South African realtor REMAX estimates that 17 percent (approximately 1 in 5) of homeowners will lose their homes this year. One of the reasons for this disastrous situation is that household debt in South Africa has reached a record high, 77.4 percent of disposable income (as reflected in the third quarter of 2007) last year. This is up dramatically from 49.8 percent at the end of 2002.
Crime Trending Sharply Upwards
Unsurprisingly, crime in South Africa has increased dramatically. Bank robberies are up 118 percent year on year. Robberies are up by more than half at businesses, and by more than a quarter at residences. Automated teller machine bombings are now averaging two a day, a rise of 3,000 percent over three years. Fuel stations, citing security concerns and low profits, are seeking to close operations during the night.
Striking Seen as Solution
Trade unions unable to accept higher prices across the board will go on strike, nationwide, in early August, a move that is certain to worsen the already untenable socio-economic position. Recent xenophobic violence has been linked to ordinary criminality resulting from a sudden increase in the plight of the poor to survive.
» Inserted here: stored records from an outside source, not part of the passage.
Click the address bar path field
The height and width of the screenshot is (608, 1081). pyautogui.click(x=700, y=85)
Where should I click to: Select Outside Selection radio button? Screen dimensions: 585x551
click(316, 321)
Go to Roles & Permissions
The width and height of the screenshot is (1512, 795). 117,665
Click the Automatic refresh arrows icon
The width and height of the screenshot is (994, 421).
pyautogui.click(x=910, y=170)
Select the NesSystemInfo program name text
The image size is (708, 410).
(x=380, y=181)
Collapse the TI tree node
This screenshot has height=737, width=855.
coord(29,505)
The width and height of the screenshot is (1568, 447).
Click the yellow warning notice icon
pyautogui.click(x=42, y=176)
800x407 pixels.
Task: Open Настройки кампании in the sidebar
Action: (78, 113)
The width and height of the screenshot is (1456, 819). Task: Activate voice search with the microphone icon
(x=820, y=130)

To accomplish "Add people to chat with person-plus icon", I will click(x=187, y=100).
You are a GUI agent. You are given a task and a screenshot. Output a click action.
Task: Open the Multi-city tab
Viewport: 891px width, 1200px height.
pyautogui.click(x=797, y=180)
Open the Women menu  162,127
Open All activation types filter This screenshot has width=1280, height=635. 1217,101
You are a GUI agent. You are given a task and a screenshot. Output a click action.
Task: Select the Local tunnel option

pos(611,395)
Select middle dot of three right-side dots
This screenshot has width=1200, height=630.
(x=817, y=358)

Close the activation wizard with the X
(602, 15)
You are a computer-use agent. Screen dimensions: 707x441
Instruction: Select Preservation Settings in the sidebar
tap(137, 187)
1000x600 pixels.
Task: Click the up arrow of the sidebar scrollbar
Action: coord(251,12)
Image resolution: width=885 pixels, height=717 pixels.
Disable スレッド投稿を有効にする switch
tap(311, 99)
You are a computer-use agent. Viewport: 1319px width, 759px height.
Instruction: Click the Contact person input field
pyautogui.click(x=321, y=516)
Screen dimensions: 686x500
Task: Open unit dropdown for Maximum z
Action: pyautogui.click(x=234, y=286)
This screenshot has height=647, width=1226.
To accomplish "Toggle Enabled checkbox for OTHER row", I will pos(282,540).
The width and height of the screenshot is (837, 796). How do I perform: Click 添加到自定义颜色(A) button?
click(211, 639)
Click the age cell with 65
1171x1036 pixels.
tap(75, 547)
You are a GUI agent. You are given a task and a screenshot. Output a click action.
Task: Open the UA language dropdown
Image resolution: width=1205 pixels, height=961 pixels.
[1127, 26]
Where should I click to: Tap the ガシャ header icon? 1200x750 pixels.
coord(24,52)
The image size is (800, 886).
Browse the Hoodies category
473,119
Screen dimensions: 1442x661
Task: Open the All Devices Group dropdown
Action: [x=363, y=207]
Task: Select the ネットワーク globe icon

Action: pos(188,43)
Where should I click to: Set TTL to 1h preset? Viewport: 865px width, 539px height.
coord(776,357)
This is set to flare up again as ongoing economic woes deepen.
Meanwhile, other countries face similar worries. In Flint, Mich., 400 manhole covers have been stolen since the beginning of the year. These covers can be sold for around US$20, but cost $200 to replace. General Motors Corp. product chief Robert Lutz said recently that "no one" predicted $140 oil. Meanwhile, GM itself is hemorrhaging staff, and attempting to trim itself at historic levels in order to survive, for example its $4 billion asset selloff.
Worldwide, airlines are facing multiples of a hundred million dollars in losses directly linked to fuel premiums. South Africa's Airline, SAA, has reported over 1 billion rand (approx. US$131 million) in losses, most of which are related to the fuel price virtually doubling.
South African consumers are worried, and behaving with increasing desperation. Shoplifting in grocery stores has also seen dramatic increases, including a trend away from luxury items, and towards basic necessities such as bread and milk. False hijackings, home burglaries and miscellaneous theft claims are reported to be on the rise, say local insurance investigators. Divorces, pundits say, are also set to increase.
Is There a Solution?
A good place for consumers to start is by facing up to their bills. What can and can you not afford? What do and do not you need? Have a look at all your monthly bills. You will see some of your biggest expenses are for communication, entertainment and food. You can save on your cell and land line bills, and in some countries, Internet fees are high (in these same countries, Web-based companies ought to suffer). Look at your utility bills, and find ways to trim your consumption (you should be doing this anyway, particularly in the area of energy consumption). Entertainment expenses are easy. Watch movies on television and cook your own meals.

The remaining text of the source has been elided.